● Texto proporcionado
Un informe de un think tank estadounidense afirma que la invasión rusa de Ucrania en 2022 actuó como catalizador para que Taiwán intensificara sus políticas de resiliencia social. El estudio sostiene que reforzar la preparación civil frente a amenazas híbridas y escenarios de bloqueo chino no solo fortalece la capacidad interna de resistencia, sino también la disuasión regional.
El documento, elaborado por The German Marshall Fund y Eurasia Group, destaca que tras el estallido de la guerra en Europa la seguridad del estrecho de Taiwán cobró mayor relevancia. En ese marco, el Ministerio de Defensa Nacional taiwanés actualizó su guía de seguridad ciudadana, centrada en preparación en tiempos de paz, gestión de crisis y defensa del entorno doméstico.

● Tareas del ejercicio
(a) Transcribe del texto sobre la resiliencia social de Taiwán todo lo que va desde "El documento, elaborado" hasta "del entorno doméstico.".
(b) Escribe la continuación del texto sobre la resiliencia social de Taiwán a partir de su última oración.
El listado es material independiente del texto.

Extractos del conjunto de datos
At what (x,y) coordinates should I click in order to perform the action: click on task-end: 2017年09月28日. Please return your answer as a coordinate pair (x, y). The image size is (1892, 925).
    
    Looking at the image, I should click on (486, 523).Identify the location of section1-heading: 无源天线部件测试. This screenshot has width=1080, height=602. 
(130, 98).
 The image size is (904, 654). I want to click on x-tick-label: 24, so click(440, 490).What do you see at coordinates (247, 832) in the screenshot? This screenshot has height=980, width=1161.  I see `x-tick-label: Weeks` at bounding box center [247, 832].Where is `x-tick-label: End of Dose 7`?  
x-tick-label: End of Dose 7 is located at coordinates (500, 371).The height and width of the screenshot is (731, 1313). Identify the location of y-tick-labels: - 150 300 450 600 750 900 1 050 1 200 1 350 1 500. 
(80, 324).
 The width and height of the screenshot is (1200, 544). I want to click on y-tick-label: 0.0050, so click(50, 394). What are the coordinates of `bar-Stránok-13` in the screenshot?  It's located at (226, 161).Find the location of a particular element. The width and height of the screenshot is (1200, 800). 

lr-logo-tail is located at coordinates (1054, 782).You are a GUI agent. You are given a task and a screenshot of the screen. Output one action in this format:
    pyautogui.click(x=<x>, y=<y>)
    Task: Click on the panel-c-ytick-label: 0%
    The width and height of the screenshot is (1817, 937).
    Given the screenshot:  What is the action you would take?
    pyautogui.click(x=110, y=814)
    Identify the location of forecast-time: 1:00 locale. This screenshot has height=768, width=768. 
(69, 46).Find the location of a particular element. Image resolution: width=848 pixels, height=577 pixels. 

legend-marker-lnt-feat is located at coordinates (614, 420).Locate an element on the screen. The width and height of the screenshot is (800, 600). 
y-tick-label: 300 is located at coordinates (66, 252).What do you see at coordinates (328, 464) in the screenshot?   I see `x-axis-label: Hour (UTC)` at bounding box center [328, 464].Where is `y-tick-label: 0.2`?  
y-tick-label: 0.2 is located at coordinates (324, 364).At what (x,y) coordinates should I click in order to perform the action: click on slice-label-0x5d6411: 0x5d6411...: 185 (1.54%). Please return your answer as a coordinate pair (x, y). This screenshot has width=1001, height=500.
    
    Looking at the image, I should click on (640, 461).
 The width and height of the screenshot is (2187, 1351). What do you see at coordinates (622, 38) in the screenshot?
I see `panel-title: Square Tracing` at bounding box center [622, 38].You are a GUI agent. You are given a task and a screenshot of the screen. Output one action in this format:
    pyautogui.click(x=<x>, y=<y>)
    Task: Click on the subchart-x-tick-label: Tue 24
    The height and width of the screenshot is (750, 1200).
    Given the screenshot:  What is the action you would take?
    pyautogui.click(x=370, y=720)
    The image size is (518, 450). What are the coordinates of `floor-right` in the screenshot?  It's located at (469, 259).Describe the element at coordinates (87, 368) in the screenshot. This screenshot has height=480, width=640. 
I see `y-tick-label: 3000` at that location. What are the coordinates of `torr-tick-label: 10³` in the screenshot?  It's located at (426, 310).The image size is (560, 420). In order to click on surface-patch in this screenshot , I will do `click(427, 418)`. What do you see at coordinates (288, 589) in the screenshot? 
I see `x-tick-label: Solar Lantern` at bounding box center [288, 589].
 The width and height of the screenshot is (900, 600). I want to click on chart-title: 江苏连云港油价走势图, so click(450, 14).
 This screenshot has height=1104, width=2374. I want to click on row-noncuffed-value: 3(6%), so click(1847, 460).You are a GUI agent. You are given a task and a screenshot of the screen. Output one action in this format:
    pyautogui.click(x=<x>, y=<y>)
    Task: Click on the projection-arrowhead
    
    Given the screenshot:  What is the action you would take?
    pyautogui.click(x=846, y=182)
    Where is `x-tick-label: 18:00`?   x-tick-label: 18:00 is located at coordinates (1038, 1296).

● Respuestas por ítem
(a)
El documento, elaborado por The German Marshall Fund y Eurasia Group, destaca que tras el estallido de la guerra en Europa la seguridad del estrecho de Taiwán cobró mayor relevancia. En ese marco, el Ministerio de Defensa Nacional taiwanés actualizó su guía de seguridad ciudadana, centrada en preparación en tiempos de paz, gestión de crisis y defensa del entorno doméstico.

(b)
Los autores subrayan que el gobierno de Lai Ching-te (賴清德) ha dado un “salto cualitativo” al debatir abiertamente las amenazas, organizar simulacros de bloqueo chino y publicar manuales de respuesta ante crisis. También resaltan el aumento de la aceptación pública de la necesidad de reforzar la resiliencia, pese a la tradicional polarización social sobre la amenaza china.
El informe concluye que la resiliencia de Taiwán dependerá tanto de la coordinación interna como del apoyo internacional. Recomienda que Estados Unidos y aliados como Japón, Filipinas y Australia mantengan consultas periódicas con Taipéi sobre acciones chinas en la zona gris y sobre planes de ayuda humanitaria, señalando que el respaldo exterior visible reforzaría la confianza social y la estabilidad en la región.